RSP Serialization Group

From RDF Stream Processing Community Group

Links with Web of things Interest Group

Discussions on this topic may overlap or be strongly correlated with those of this interest group:

http://www.w3.org/WoT/IG/

Assumptions

  • The ontology used for the RDF data generation is known. It is known to RDF stream generator, processing engine and consumers. It should be publicly broadcasted.
  • The ontology should not be changed after that RDF data generator has started generating RDF data.
  • All of the URI prefixes used in RDF data should be known to all components (generator, processor and consumers). It should be broadcasted before RDF data generation and streaming.

Requirements

  • Serialization format shall be stream-able
  • Direct data retrieving (e.g., for querying) from the stream
  • Scalable
    • applicable for powerful devices and
    • for resource-constrained embedded devices (sensors, actuators, etc.)
  • Extendable (for time stamps or intervals)
  • Human readable (nice to have)
  • Should be compatible to existing standard serializations formats
  • Efficient (easy to process) and compact on the wire
  • Type-aware representation (provide data (e.g., objects) in type-aware manner for fast processing and memory saving)
  • Punctuation in the stream
  • ...

RDF Formats

W3C Recommendations:

Binary Representations

  • HDT
    • achieves high levels of compression.
    • provides retrieving features to the compressed data.
    • works on the complete dataset, with non-negligible processing time.
    • is a W3C member submission and has several associated libraries and tools.
    • Reference: Javier D. Fernández, Miguel A. Martínez-Prieto, Claudio Gutiérrez, Axel Polleres, Mario Arias.

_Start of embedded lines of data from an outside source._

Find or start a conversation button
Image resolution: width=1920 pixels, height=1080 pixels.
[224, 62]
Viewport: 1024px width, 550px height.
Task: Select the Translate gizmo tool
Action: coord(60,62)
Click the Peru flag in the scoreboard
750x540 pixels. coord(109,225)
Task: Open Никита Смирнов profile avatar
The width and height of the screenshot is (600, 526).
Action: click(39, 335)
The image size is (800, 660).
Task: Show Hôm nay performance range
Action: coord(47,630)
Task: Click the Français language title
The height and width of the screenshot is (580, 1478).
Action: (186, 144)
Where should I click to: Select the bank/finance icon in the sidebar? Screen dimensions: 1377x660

Binary RDF Representation for Publication and Exchange. Web Semantics: Science, Services and Agents on the World Wide Web, 19, pp. 22-41, 2013. View BibTeX
  • SHDT
    • a deviation from HDT that simplifies the associated metadata.
    • does not compete in compression but allows operating in constrained devices.
    • Reference: H. Hasemann, A. Kroller, and M. Pagel. RDF Provisioning for the Internet of Things. In Proc. of the International Conference on the Internet of Things (IOT), pp.143-150. IEEE, 2012. View BibTeX
  • ERI
    • considers an RDF stream as a continuous flow of blocks (with predefined maximum size) of triples.
    • follows an encoding procedure similar to that of the Efficient XML Interchange (EXI) format, multiplexing the information into structural and value channels.
    • a standard compressor can be used in each channel, leveraging its data regularities to produce better compression results.
    • produces state-of-the-art compression, remaining competitive in processing time.
    • Reference: Javier D. Fernández, Alejandro Llaves, Oscar Corcho. Efficient RDF Interchange (ERI) Format for RDF Data Streams. In Proc. of the International Semantic Web Conference (ISWC), 2014. View BibTeX Research Object Github source code
  • RDSZ
    • applies the general-purpose stream compressor Zlib to RDF streams.
    • uses differential encoding to take advantage of structural similarities.
    • achieves gains in compression at the cost of increasing the processing time.
    • Reference: Norberto Fernández, Jesús Arias, Luis Sánchez, Damaris Fuentes-Lorenzo, Óscar Corcho. RDSZ: An approach for lossless RDF stream compression. In Proc. of the Extended Semantic Web Conference (ESWC), LNCS 8465, pp. 52–67, 2014. View BibTeX
  • Efficient RDF with W3C EXI
    • uses the benefits of EXI coding (e.g., low memory usage, fast processing, high compression rate)
    • EXI is applicable to resource-constrained embedded devices such as microcontrollers (e.g., see paper)
    • can be perfectly harmonized with a semantic repositories such as RDF Store (e.g., see μRDF Store; more information will be followed)
  • RDF Binary using Apache Thrift
    • can encode RDF graphs and SPARQL result set
    • its main objective is to provide fast machine encoding and decoding
    • Thrift allows to implement the format in a wide variety of programming languages
    • Reference: http://afs.github.io/rdf-thrift/
  • Binary RDF in Sesame
  • RDF-3X
    • supposedly good compression and efficient indexing on static RDF data. I don't know if usable for streaming
    • Reference: Thomas Neumann and Gerhard Weikum. 2010. The RDF-3X engine for scalable management of RDF data. The VLDB Journal 19, 1 (February 2010), 91-113. DOI=10.1007/s00778-009-0165-y [1]

Evaluation

RDF/XML (XML Infoset) Turtle N-Quads N-Triples Trig JSON-LD
Stream-able / quads? Yes No Yes No Yes Yes
Extendable Yes (e.g., use attributes) Yes Yes Yes Yes Yes
Human readable Yes Yes Yes Yes Yes Yes
Standard Yes Yes Yes Yes Yes Yes
Efficient/Compact Yes (with EXI) No No No No Yes?
Direct processable/retrieving Yes Yes Yes Yes Yes Yes
Scalable Yes (use EXI for constrained embedded devices) No No No No No
Type-aware (announce the type of value) Yes Yes* Yes* Yes* Yes* Yes*
...

RDF/XML Example

<Description rdf:about="http://rsp.sample/" rsp:timeStamp= "2014-09-08T10:12:05">
 <RSP>Hello</RSP>            
</Description>

Open Issues

  • Is there a dicision about the kind of streaming (consecutive graph items vs. autonomic (sub-)graph transactions)?